— Exercise details —
Repeat exactly, and only, the lines below starting at the line that contains "You are a GUI" and ending at the line that contains "This screenshot has width=1024, height=1024.", inclusive of both.

— Material to process —
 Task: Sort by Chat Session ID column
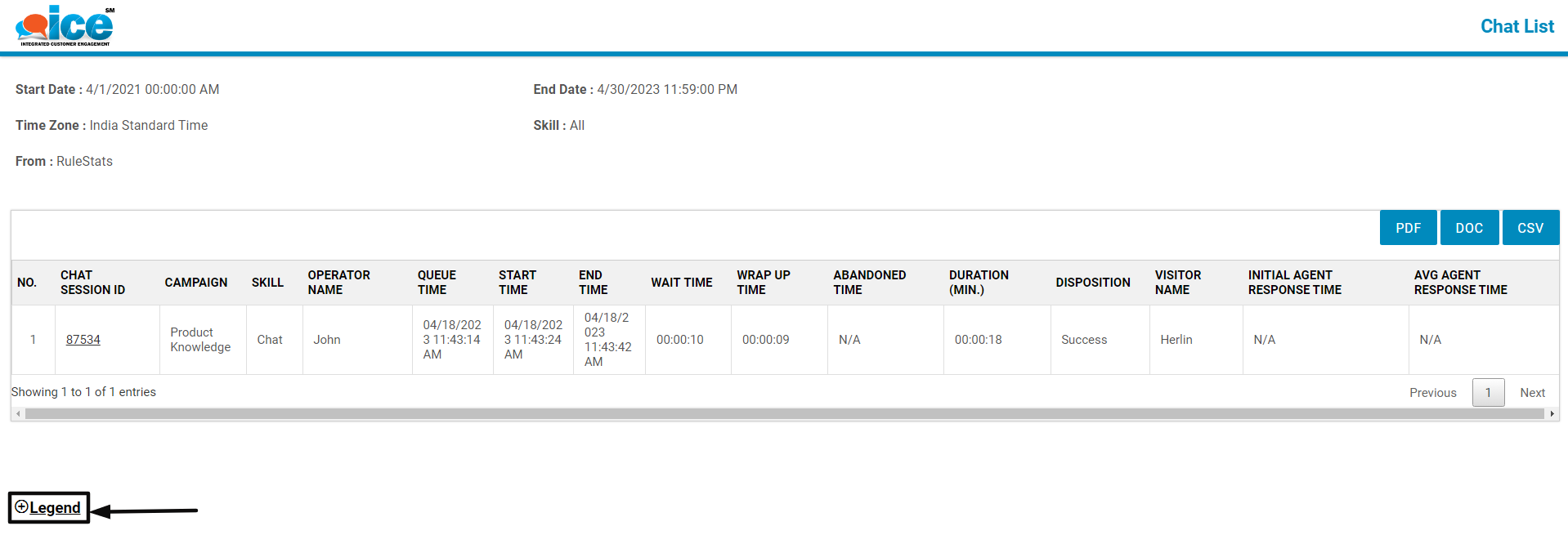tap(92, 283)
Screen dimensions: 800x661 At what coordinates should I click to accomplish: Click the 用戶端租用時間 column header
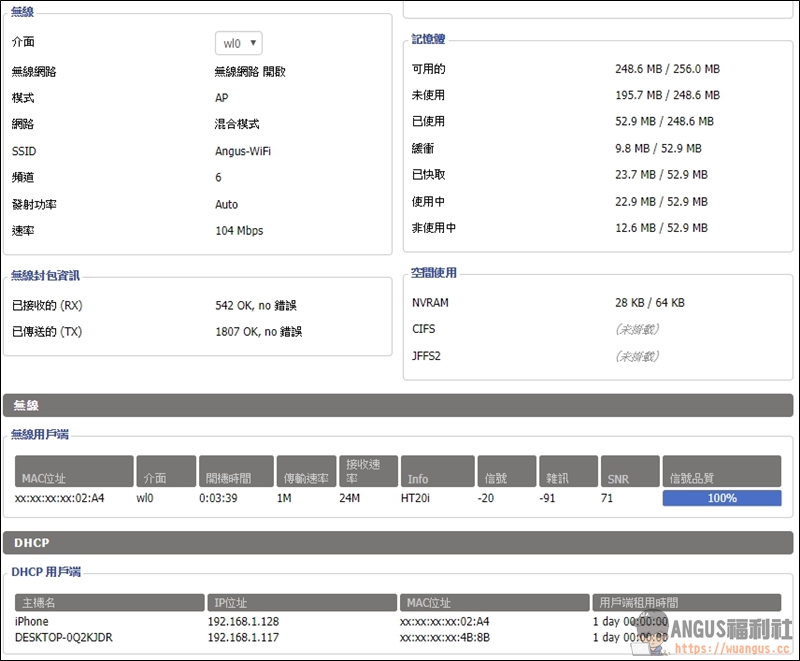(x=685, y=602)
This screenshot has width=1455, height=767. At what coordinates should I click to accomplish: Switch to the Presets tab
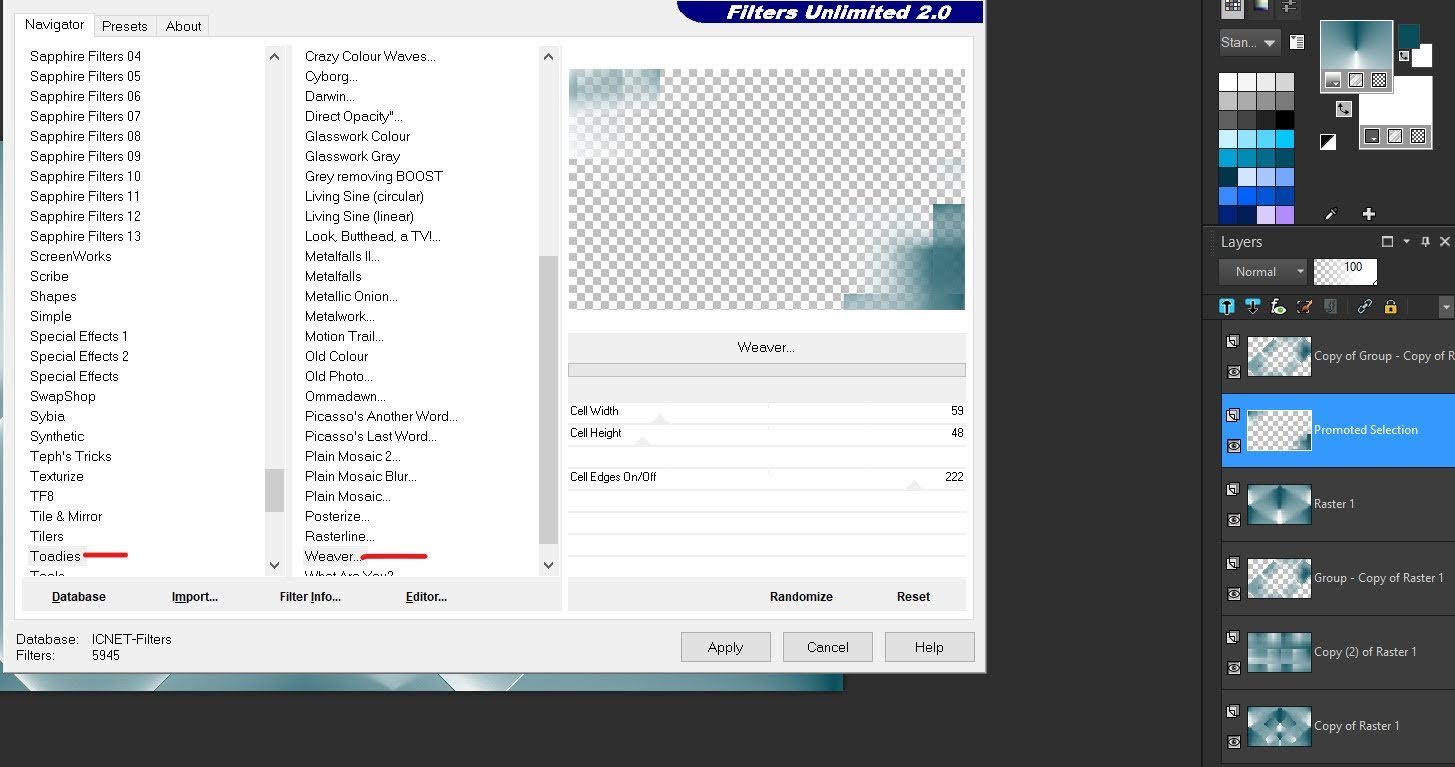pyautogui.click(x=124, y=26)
* * *
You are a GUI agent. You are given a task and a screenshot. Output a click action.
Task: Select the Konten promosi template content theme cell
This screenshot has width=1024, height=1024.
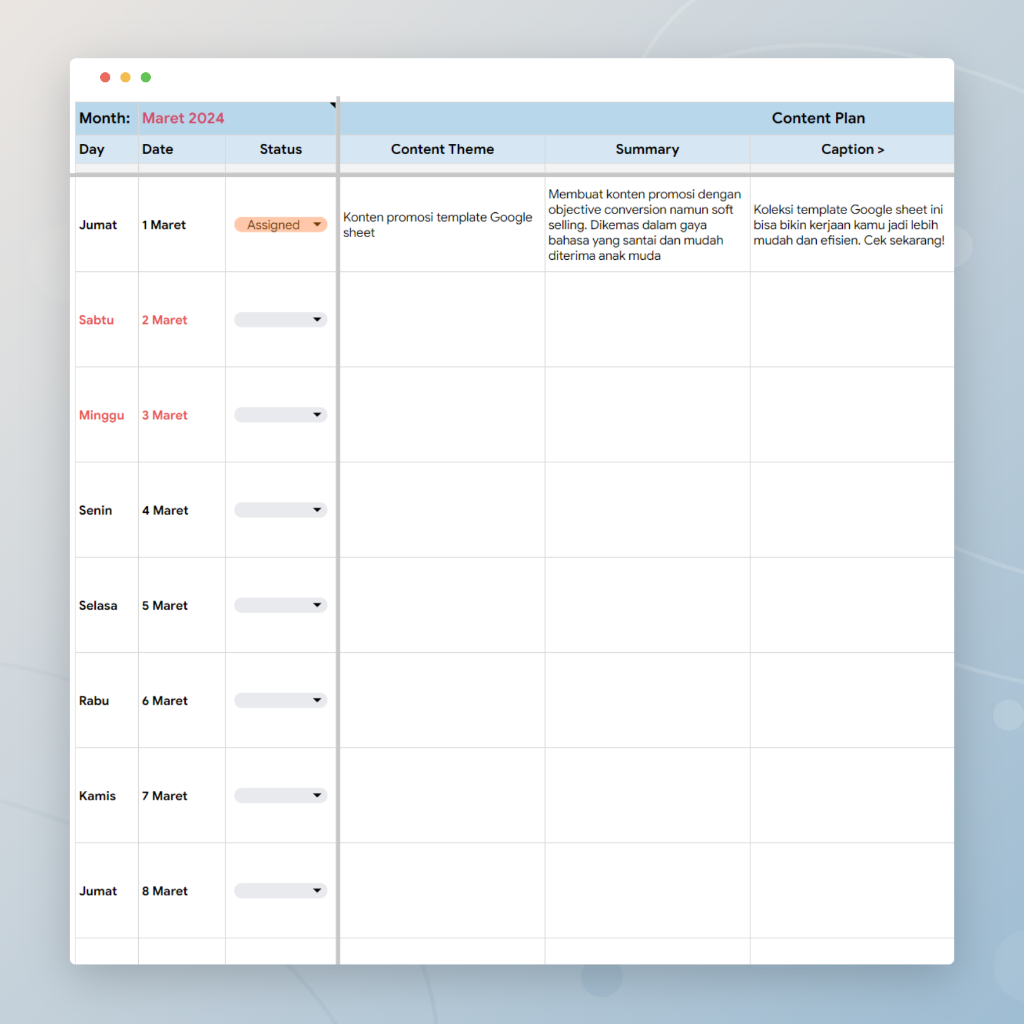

— Reply to the task —
You are a GUI agent. You are given a task and a screenshot. Output a click action.
Task: Select the Konten promosi template content theme cell
This screenshot has width=1024, height=1024.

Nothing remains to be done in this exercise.